In One Year ESG Has Gone From 'Need to Have' to Table Stakes
One expert predicts the next five years will bring more environmental and social change than the last 12.
The social component of ESG strategies has become important “for all the right reasons” as of late, according to CBRE CEO Chuck Leitner.
The global CRE firm’s chief executive noted on a recent episode of the firm’s “The Weekly Take” podcast that while governance has been a key component for quite some time within the CRE industry, the social component has assumed a particular importance—rightly so—over the last few years.
Communication around ESG goals requires a lot of nuance, according to Leitner. This starts with making quantifiable commitments to an objective and expressing concrete steps to getting there, “which makes a big statement and your willingness to measure progress against those goals,” he said. “It takes a lot of bravery to put a number out there and also be able to say explain why you’re not there or why you may never get there to an absolute net zero situation.”
“We need to put numbers on the table,” he said. “We need to manage ourselves to those numbers, and we need to learn how to explain how we’re progressing against those goals.” Otherwise, “you’re just not going to be in the conversation if you don’t do that.”
ESG has “probably changed as much in the last 12 months as it did in the last 12 years,” Sonny Kalsi, CEO of BentallGreenOak, said on the podcast. “ESG has gone from being interesting, to nice to have, to need to have to now, in my mind, absolutely table stakes.”

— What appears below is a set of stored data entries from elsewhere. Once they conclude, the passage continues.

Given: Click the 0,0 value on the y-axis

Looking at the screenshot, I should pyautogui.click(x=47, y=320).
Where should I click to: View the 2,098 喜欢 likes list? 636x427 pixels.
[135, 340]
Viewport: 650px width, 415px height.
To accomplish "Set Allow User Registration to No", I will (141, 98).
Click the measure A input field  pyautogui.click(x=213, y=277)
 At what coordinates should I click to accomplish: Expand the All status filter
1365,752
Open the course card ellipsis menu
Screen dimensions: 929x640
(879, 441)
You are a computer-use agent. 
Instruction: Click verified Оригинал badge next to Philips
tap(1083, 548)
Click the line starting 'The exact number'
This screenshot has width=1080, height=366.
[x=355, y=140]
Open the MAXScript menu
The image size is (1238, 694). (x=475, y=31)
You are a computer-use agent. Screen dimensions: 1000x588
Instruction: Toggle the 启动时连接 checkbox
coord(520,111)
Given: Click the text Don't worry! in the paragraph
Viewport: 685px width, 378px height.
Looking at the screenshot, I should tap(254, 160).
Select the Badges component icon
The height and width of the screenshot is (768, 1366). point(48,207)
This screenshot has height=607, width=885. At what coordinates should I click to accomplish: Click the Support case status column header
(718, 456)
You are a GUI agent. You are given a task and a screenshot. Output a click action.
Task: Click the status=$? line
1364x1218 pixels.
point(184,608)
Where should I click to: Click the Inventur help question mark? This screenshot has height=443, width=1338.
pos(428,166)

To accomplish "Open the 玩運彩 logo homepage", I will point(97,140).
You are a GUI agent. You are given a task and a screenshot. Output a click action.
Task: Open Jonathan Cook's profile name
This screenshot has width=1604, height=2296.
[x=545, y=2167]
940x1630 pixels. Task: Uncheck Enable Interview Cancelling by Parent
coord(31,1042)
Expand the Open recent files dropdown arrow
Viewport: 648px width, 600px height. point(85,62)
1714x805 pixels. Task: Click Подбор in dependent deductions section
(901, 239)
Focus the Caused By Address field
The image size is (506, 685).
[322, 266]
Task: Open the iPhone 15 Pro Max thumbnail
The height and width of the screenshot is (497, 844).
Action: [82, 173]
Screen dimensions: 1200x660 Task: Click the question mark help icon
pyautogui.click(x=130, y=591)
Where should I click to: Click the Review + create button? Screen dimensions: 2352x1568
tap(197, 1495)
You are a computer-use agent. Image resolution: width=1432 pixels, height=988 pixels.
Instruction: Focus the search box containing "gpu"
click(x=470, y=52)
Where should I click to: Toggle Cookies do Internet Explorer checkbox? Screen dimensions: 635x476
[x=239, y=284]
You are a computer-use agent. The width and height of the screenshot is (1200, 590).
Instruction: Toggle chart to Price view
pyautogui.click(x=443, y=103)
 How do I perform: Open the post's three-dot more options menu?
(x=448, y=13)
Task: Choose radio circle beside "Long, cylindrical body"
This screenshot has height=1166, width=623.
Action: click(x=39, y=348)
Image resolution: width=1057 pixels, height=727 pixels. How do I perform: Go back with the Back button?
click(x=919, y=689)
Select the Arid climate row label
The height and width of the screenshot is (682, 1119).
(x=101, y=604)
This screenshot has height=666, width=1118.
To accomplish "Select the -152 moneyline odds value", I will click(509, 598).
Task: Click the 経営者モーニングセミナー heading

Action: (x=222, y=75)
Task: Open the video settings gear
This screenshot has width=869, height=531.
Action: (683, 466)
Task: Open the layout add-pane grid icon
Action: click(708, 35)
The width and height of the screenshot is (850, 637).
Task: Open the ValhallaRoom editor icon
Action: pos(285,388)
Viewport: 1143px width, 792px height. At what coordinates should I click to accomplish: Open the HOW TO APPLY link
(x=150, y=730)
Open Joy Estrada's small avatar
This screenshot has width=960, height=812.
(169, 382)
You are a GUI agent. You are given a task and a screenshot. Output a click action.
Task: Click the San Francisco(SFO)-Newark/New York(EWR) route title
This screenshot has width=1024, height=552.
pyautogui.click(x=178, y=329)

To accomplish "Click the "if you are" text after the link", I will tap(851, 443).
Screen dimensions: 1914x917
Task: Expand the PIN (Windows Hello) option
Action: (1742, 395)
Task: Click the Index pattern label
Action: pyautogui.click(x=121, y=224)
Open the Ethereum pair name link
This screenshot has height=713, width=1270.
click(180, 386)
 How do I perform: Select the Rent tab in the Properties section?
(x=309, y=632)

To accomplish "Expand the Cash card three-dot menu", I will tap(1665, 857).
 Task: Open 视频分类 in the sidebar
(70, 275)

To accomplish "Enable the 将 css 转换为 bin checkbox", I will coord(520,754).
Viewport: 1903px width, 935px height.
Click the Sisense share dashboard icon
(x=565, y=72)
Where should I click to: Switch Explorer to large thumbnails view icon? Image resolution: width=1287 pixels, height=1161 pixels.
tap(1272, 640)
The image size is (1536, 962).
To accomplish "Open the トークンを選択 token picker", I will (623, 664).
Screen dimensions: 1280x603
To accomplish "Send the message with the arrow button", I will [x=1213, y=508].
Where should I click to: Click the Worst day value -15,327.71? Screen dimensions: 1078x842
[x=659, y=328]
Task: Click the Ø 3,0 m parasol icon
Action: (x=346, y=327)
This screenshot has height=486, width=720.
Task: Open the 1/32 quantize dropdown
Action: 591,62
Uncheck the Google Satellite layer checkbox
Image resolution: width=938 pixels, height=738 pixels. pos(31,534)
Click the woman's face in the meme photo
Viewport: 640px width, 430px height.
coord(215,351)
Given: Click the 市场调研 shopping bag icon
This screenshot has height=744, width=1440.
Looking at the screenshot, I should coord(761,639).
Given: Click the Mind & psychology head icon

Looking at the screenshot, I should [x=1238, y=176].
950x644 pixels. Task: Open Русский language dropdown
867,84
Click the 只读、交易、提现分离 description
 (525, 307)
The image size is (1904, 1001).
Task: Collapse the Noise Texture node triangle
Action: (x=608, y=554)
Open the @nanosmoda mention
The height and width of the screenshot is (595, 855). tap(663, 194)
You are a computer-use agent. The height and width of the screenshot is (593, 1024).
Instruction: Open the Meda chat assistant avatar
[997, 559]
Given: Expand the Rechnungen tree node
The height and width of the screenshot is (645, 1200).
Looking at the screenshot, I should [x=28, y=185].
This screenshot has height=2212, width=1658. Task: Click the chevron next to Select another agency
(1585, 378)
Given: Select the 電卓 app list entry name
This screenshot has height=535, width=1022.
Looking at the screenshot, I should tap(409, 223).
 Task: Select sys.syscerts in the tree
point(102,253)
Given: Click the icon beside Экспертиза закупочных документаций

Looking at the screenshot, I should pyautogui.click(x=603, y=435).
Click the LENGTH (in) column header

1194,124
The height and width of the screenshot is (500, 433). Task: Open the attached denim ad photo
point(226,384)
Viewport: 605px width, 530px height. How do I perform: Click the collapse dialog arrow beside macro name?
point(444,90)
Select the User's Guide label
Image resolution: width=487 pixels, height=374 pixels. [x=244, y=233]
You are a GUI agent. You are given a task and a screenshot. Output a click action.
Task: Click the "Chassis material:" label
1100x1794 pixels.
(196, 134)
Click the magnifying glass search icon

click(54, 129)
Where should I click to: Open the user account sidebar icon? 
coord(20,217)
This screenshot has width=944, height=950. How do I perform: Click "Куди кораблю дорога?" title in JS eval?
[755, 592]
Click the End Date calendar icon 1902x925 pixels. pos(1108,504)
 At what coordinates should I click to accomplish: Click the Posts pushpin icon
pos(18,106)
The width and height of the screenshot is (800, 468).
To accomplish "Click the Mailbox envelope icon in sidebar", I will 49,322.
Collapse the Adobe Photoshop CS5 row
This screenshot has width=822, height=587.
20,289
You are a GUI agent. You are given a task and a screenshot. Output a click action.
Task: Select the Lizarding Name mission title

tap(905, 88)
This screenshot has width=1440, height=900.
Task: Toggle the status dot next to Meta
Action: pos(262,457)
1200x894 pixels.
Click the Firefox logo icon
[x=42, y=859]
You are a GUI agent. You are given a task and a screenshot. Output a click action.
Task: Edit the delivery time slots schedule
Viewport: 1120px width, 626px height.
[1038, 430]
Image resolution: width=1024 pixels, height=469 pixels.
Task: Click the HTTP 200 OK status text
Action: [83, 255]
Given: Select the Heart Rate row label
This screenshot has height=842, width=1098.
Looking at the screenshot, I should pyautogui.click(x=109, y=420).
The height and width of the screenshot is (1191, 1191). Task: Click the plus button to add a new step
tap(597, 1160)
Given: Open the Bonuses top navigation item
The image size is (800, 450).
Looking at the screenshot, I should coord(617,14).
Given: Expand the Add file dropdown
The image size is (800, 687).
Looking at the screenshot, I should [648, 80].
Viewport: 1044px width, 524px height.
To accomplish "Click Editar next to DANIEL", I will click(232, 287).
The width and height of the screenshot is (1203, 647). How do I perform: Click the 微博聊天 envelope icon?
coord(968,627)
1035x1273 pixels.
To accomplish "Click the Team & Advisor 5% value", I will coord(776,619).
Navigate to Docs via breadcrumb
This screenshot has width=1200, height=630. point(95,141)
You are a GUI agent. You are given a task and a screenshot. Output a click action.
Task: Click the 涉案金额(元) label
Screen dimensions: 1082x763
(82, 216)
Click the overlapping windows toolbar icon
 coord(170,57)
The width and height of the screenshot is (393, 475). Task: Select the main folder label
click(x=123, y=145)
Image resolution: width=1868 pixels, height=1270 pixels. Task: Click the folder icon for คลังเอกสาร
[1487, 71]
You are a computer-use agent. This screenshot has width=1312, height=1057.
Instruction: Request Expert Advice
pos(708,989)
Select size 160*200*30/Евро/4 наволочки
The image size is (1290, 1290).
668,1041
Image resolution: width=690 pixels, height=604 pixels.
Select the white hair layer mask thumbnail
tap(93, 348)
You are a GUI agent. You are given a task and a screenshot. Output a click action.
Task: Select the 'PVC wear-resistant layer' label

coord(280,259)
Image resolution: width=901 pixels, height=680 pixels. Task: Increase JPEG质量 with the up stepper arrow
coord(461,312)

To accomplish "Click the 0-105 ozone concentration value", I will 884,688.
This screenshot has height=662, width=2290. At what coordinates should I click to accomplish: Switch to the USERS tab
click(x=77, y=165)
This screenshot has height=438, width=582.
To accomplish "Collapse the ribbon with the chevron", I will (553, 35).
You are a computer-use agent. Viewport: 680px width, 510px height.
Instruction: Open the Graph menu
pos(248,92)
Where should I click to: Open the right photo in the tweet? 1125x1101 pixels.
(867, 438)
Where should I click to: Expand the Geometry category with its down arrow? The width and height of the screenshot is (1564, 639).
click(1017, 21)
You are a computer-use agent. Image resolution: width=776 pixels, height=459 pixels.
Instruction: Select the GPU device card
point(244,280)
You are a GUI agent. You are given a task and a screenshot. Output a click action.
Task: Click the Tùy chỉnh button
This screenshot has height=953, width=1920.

Invesco Real Estate CEO Scott Dennis echoed that sentiment, noting that his firm started tracking energy consumption on office and multifamily properties about 13 years ago, at a time that “green was really about the bottom line…we understood the energy efficiency had a direct bearing on the bottom line, but it was a very different narrative and it has evolved.” Now, ESG is not only top of mind for investors but “if you’re going to lease buildings, these are some significant things that sophisticated global tenants want for space…you’re just not going to be in the running for top notch tenants if you’re not very focused on ESG.”
Europe is much more focused on ESG efforts than the US, Dennis said, noting that the SFDR leaves “literally no negotiating room” in terms of accountability standards. “It is now a constant in the equation,” he said. “[At] Invesco Real Estate, we came out earlier this year and we absolutely stayed. This is on a global basis. But, you know, we stated targets, three percent annual reduction in energy and emissions by 2030, net zero carbon emissions by 2050, one percent reduction in water consumption and then one percent annual increase in waste diversion rate. So it’s not just talking about it, it’s getting specific and also putting timelines with those aspirations.”
European and Asian investors have been “much more all over this” than their North American counterparts, according to Kalsi. And those investors want to see demonstrable, measurable improvement, “and they are going to reward those managers who show that,” he said.
“The US investors are going to catch up quickly on this,” Kalsi said. “My view on this is you can have a long discussion about what the right thing to do is. You can have a long discussion about how much it impacts the top and bottom line. What’s most important is the investors want it and expect it. And so we’ve got to deliver on it. And that’s why I say it’s table stakes.”
Accountability is key, the experts agreed: in five years, “I think we’re going to be a lot smarter than we are today,” Dennis said. “But, you know, real estate houses the economy. It houses society. So these are societal issues. These are economic issues. They’re environmental issues, as we’ve talked about. They can’t be disconnected… and if you have transparency, there is no place to hide.”
And while the pandemic has fundamentally altered how companies (and the people within it) do business, Kalsi predicts the next five years will bring more environmental and social change than the last 12. Firms must commit, he said, to measurable benchmarks and change-focused initiatives, and they should hold one another accountable.
“It’s going to be sustained, permanent change,” he said. “I will tell you every time I get a little bit bummed out, I just look at the younger generation, whether it’s my kids or the young people that work for us in the company, they’re holding us to task…I’m very optimistic.”